◆ **Objetivo del ejercicio**:
En la crónica sobre Andy Panko, ¿qué dorsal lleva el jugador y a quién homenajea con él?

◆ **Sección de texto**:
◆ ◆ ◆ ◆ ◆
Sergio Scariolo colocó ayer al alero estadounidense del Lagun Aro en el pedestal reservado a los ganadores. Reconoció que Andy Panko hizo lo que quiso pese a que llegó a recibir el marcaje de cinco jugadores distintos. Entonado, envalentonado y siempre disponible para sumir la responsabilidad, hizo honor al dorsal 33 con el que homenajea a Larry Bird.
Su pulso más prolongado le emparejó con otro 'crack' como el argentino Walter Herrmann. Dejó el cajista constancia de su casta en ataque, pero ni olió al pupilo de Vidorreta cada vez que metía la directa en busca del uno contra uno. Llevaba unas jornadas Panko menos destacado de lo que ha sido su media de la temporada. «Lo necesitaba el equipo y también yo. Ha sido un gran partido y hay que seguir así», reconocía en el aeropuerto de Málaga con los ojos aún inyectados cuatro horas después de acabar el partido.
Infalible en la media distancia, autor de un triple en cuatro intentos -dos quizá descabellados-, catalizador del juego, ánimo y orgullo de su equipo. La estadística (35 puntos de valoración ACB), esta vez sí, hizo justicia a los méritos, al partidazo de Andy Panko, un jugador que cree que en sta liga el Lagun Aro aún tiene mucho que decir.
◆ ◆ ◆ ◆ ◆
◆ **Registros enumerados**:

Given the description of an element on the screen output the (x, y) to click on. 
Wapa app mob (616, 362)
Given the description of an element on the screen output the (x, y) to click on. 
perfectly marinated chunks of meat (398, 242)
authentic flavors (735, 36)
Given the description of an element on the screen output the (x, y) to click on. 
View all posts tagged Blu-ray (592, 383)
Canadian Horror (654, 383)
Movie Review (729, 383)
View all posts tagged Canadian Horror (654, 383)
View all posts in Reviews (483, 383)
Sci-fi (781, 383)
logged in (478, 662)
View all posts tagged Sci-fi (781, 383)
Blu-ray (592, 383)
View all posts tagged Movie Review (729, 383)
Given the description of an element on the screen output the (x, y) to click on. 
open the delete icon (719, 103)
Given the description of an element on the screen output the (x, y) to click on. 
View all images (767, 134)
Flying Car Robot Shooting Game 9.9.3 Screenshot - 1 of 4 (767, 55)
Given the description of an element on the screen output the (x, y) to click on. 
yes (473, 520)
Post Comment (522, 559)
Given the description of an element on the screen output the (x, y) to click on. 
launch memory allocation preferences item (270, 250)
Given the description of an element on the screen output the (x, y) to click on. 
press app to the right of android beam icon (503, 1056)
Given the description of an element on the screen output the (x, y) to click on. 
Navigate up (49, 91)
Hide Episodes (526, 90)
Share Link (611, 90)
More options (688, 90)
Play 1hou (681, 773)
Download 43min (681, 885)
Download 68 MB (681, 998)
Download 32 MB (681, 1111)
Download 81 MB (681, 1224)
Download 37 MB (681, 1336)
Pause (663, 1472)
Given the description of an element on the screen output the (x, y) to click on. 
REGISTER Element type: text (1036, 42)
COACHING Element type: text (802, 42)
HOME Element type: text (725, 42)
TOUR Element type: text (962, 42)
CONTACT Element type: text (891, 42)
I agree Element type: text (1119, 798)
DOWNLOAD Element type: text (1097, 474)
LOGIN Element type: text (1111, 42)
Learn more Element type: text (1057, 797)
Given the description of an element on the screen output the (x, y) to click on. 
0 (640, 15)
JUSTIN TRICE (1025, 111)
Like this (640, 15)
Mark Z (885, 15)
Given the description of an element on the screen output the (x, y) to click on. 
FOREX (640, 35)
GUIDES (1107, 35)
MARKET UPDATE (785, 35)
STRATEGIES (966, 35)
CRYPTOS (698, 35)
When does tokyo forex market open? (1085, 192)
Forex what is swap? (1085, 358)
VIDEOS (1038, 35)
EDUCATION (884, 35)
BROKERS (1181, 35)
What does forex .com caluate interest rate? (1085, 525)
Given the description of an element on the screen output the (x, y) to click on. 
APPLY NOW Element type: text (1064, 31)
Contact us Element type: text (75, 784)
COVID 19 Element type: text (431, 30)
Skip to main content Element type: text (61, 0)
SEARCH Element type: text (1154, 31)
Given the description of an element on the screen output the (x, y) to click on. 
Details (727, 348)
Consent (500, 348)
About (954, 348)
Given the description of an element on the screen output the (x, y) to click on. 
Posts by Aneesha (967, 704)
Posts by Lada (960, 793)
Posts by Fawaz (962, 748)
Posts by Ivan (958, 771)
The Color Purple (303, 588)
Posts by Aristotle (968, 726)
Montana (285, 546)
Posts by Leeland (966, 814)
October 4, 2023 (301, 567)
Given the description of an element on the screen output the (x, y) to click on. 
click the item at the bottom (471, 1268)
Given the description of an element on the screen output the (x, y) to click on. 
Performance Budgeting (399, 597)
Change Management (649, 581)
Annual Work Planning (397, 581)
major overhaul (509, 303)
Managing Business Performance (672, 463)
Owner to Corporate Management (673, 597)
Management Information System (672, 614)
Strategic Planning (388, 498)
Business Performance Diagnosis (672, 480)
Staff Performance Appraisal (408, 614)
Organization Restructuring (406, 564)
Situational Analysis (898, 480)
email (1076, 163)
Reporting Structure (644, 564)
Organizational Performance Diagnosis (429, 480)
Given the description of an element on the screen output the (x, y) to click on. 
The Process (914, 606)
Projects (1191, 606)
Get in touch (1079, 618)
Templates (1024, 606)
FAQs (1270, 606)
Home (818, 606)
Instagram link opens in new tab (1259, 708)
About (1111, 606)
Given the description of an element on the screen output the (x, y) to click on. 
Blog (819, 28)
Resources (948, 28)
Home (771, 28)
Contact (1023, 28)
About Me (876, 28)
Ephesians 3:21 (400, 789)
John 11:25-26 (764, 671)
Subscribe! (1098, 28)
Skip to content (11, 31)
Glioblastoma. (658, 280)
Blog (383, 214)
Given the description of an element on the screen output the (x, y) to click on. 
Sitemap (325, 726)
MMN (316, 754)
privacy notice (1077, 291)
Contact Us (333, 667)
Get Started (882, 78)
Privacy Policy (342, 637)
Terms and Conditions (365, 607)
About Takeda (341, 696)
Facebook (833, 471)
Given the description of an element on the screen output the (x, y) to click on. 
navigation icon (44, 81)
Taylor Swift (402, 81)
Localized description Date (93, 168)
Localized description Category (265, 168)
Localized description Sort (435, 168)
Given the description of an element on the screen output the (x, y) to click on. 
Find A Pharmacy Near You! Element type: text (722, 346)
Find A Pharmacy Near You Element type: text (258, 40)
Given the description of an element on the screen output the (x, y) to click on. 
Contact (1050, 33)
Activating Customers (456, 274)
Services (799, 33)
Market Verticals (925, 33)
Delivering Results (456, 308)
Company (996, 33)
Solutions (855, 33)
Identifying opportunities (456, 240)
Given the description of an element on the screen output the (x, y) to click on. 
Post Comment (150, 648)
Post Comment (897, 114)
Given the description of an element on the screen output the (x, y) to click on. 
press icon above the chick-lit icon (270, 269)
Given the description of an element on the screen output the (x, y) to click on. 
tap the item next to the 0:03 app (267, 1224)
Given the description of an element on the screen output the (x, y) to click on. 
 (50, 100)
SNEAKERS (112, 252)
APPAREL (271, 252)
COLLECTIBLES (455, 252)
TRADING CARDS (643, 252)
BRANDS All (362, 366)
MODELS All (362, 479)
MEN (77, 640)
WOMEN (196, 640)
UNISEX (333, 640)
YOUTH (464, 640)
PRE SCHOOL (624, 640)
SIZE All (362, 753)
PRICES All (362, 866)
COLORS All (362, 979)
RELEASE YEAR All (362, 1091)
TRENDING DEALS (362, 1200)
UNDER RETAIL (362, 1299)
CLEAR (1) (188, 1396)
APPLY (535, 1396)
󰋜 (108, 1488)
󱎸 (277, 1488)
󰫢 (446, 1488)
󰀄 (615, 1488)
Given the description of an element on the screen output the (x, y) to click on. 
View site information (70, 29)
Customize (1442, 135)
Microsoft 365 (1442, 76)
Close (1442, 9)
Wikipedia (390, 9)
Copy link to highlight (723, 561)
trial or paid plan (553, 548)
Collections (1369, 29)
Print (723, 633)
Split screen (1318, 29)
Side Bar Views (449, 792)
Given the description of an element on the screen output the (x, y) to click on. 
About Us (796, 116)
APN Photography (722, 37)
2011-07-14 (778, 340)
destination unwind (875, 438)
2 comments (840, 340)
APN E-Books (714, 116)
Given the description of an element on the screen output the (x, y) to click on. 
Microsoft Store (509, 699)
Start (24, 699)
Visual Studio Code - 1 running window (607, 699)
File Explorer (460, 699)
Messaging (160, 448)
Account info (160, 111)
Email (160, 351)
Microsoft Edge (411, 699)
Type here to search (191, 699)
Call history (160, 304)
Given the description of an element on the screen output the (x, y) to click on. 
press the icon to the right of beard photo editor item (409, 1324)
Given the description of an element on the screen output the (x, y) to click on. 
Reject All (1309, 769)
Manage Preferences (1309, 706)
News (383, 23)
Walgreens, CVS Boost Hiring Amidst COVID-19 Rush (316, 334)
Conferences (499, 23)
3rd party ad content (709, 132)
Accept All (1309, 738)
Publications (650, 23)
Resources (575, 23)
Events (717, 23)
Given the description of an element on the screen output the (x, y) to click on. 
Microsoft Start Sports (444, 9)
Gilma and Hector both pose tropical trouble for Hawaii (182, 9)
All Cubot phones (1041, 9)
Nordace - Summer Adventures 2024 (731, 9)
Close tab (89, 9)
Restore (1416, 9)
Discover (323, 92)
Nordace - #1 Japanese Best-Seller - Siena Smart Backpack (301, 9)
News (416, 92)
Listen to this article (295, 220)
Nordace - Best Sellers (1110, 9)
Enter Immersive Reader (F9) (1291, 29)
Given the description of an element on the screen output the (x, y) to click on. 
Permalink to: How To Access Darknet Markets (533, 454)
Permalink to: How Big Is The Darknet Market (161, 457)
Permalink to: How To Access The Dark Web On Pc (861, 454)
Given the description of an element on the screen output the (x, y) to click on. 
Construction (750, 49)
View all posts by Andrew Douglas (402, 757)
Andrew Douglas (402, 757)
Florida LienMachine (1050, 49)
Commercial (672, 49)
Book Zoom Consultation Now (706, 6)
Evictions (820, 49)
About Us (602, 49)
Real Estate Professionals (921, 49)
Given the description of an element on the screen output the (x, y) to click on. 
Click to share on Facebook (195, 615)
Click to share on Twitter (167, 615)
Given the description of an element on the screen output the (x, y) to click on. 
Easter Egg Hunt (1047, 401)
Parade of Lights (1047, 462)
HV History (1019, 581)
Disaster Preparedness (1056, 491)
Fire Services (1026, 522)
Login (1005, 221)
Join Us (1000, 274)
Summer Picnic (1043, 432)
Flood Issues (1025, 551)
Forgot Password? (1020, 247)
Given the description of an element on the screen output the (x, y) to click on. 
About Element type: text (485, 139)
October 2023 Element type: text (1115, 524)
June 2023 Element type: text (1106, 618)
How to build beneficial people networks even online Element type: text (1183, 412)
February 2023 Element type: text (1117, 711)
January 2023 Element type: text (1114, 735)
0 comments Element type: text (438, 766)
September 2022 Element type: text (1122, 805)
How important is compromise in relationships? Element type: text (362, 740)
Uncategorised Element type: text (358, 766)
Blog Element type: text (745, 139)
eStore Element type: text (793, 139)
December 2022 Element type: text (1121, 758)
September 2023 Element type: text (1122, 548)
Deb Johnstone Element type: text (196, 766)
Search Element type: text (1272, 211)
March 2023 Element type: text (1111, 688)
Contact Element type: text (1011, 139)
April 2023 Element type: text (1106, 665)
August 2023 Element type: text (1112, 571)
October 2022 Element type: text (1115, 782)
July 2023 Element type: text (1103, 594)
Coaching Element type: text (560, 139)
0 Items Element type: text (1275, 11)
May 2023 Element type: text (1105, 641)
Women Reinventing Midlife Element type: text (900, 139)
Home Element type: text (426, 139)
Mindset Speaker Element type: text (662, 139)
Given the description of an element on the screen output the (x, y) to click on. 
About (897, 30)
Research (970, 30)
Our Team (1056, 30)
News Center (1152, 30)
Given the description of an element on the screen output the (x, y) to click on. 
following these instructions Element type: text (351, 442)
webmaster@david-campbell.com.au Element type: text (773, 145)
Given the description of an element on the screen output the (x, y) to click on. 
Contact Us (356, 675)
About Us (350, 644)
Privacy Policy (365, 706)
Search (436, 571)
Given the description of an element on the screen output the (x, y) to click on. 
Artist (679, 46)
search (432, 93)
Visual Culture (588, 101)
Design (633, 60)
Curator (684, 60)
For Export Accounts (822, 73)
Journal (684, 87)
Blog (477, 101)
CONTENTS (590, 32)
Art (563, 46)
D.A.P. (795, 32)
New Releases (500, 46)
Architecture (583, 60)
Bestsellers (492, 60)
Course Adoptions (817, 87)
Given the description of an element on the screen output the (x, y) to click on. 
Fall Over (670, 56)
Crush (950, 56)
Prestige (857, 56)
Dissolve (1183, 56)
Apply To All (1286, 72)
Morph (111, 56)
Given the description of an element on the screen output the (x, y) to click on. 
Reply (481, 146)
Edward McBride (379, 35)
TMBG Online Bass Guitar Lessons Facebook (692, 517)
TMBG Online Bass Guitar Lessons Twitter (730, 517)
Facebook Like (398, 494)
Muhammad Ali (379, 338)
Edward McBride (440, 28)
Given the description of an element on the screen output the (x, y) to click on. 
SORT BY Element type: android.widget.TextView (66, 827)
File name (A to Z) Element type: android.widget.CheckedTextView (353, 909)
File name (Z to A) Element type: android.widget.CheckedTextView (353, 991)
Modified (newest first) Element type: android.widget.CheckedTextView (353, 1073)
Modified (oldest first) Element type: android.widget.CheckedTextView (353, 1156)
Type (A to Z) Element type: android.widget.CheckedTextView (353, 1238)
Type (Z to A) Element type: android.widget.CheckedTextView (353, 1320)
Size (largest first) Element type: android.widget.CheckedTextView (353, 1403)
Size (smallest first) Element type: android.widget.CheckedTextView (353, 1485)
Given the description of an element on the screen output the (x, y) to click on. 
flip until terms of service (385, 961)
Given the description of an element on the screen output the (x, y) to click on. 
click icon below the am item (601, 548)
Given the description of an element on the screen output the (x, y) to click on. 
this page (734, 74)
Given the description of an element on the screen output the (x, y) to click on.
◆ ◆ ◆ ◆ ◆
◆ **Resultado del ejercicio**:
Lleva el dorsal 33, con el que homenajea a Larry Bird.